# Problem 4. Independent components analysis

While studying Independent Component Analysis (ICA) in class, we made an informal argument about why Gaussian distributed sources will not work. We also mentioned that any other distribution (except Gaussian) for the sources will work for ICA, and hence used the logistic distribution instead. In this problem, we will go deeper into understanding why Gaussian distributed sources are a problem. We will also derive ICA with the Laplace distribution, and apply it to the cocktail party problem.

Reintroducing notation, let $s\in\mathbb{R}^n$ be source data that is generated from $n$ independent sources. Let $x\in\mathbb{R}^n$ be observed data such that $x=As$, where $A\in\mathbb{R}^{n\times n}$ is called the mixing matrix. We assume $A$ is invertible, and $W=A^{-1}$ is called the *unmixing matrix*. So, $s=Wx$. The goal of ICA is to estimate $W$. Similar to the notes, we denote $w_j^T$ to be the $j^{th}$ row of $W$. Note that this implies that the $j^{th}$ source can be reconstructed with $w_j$ and $x$, since $s_j=w_j^tx$. We are given a training set $\{x^{(1)},\ldots,x^{(m)}\}$ for the following sub-questions. Let us denote the entire training set by the design matrix $X\in\mathbb{R}^{m\times n}$ where each example corresponds to a row in the matrix.

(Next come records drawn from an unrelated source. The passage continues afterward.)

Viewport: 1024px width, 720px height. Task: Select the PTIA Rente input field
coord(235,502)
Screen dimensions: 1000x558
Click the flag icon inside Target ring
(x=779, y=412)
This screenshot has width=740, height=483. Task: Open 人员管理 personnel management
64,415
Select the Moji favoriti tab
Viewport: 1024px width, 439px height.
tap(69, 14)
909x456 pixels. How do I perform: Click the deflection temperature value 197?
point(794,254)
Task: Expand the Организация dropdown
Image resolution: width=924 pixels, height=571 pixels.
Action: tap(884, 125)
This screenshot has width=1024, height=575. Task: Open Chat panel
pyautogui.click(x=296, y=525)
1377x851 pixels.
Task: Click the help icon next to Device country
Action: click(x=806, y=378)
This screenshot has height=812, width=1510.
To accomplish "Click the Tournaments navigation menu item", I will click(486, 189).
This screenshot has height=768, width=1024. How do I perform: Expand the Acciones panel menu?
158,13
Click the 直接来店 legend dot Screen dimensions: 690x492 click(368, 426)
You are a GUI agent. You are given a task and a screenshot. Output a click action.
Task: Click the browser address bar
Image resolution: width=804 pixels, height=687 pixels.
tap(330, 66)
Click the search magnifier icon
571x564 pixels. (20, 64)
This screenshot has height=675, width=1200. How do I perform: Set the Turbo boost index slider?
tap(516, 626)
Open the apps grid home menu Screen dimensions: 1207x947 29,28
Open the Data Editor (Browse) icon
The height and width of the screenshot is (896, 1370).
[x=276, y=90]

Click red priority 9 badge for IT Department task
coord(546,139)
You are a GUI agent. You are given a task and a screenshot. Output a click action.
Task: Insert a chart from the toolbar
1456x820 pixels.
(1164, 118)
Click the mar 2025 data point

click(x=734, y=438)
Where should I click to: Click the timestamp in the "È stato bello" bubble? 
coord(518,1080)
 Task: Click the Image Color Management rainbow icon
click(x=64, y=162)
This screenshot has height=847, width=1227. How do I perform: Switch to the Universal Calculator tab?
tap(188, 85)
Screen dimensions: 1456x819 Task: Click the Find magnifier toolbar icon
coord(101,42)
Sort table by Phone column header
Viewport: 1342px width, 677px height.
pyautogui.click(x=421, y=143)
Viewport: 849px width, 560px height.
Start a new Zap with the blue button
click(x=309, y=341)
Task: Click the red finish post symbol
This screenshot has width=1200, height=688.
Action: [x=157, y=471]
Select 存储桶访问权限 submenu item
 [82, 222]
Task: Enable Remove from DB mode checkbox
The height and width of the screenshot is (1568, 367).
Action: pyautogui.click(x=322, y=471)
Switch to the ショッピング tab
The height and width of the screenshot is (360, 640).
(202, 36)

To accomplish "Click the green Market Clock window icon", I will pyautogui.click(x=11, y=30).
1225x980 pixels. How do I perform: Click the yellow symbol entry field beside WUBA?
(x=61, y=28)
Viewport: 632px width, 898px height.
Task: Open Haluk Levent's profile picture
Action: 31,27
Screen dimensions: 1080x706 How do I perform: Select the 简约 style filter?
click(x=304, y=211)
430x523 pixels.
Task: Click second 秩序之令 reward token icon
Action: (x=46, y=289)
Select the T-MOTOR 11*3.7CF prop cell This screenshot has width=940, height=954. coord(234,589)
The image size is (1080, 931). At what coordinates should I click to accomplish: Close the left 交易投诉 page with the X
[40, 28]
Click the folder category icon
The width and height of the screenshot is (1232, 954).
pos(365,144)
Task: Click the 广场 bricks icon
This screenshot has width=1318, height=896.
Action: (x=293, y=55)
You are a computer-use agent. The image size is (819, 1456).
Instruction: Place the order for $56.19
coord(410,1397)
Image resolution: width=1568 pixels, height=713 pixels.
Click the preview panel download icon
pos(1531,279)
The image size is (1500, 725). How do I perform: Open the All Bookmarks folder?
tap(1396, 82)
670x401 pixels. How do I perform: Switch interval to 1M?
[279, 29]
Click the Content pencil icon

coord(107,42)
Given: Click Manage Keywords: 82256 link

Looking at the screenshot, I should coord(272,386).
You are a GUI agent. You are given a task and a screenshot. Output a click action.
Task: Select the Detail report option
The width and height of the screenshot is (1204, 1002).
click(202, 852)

## (a) [5 points] Gaussian source
For this sub-question, we assume sources are distributed according to a standard normal
distribution, i.e $s_j\sim \mathcal{N}(0,1), j=1,\ldots,m$. The likelihood of our unmixing matrix, as described in the notes, is

\begin{align*}
\ell(W) = \sum_{i=1}^m\left(\log |W| + \sum_{j=1}^n\log g'(w^T_jx^{(i)})\right),
\end{align*}

where $g$ is the cumulative distribution function, and $g'$ is the probability density function of the source distribution (in this sub-question it is a standard normal distribution). Whereas in the notes we derive an update rule to train $W$ iteratively, for the cause of Gaussian distributed sources, we can analytically reason about the resulting $W$.
Try to derive a closed form expression for W in terms of $X$ when $g$ is the standard normal CDF. Deduce the relation between $W$ and $X$ in the simplest terms, and highlight the ambiguity (in terms of rotational invariance) in computing $W$.

### Answer:

Plugging 
$g'(w^T_jx^{(i)}) = \frac{1}{\sqrt{2\pi}}\exp\left(-\frac{1}{2}w^T_jx^{(i)}{x^{(i)}}^Tw_j\right)$ 
into the formula of $\ell(W)$, we obtain 

\begin{align*}
\ell(W) 
& = C + \sum_{i=1}^m\left(\log |W| + \sum_{j=1}^n   -\frac{1}{2}w^T_jx^{(i)}{x^{(i)}}^Tw_j\right)\\
& = C + m \log |W| -\frac{1}{2}\sum_{i=1}^m\sum_{j=1}^n   w^T_jx^{(i)}{x^{(i)}}^Tw_j\\
& = C + m \log |W| -\frac{1}{2}\sum_{i=1}^m   Wx^{(i)}(Wx^{(i)})^T\\
& = C + m \log |W| -\frac{1}{2}tr\left(WX(WX)^T\right)\\
& = C + m \log |W| -\frac{1}{2}tr\left(WXX^TW^T\right).
\end{align*}

Computing and setting $\nabla_W(\ell)$ to zero, we have

\begin{align*}
\nabla_W(\ell) 
& = m (W^T)^{-1} -WXX^T\\
& = 0,
\end{align*}

which implies 

\begin{align*}
W^TW = m(XX^T)^{-1}.
\end{align*}

Therefore, any $W$ maximizing $\ell$ satisfies this equality. Let $W$ be such a matrix, $R\in \mathbb{R}^{n\times n}$ an arbitrary orthonormal matrix, and set $W'= RW$. In this situation,

\begin{align*}
W'^TW'
& = W^TR^TRW\\
& = W^TW.
\end{align*}

Using the fact that $|W'|=|W|$, we obtain 
\begin{align*}
\ell(W') 
& = C + m \log |W'| -\frac{1}{2}tr\left(W'XX^TW'^T\right)\\
& = C + m \log |W| -\frac{1}{2}tr\left(W'^TW'XX^T\right)\\
& = C + m \log |W| -\frac{1}{2}tr\left(W^TWXX^T\right)\\
& = C + m \log |W| -\frac{1}{2}tr\left(WXX^TW^T\right)\\
& = \ell(W)
\end{align*}
which means that $W'$ maximizes $\ell$ as well.
Therefore, there is no way to say if $W$ should be use as unmixing matrix or $W'$.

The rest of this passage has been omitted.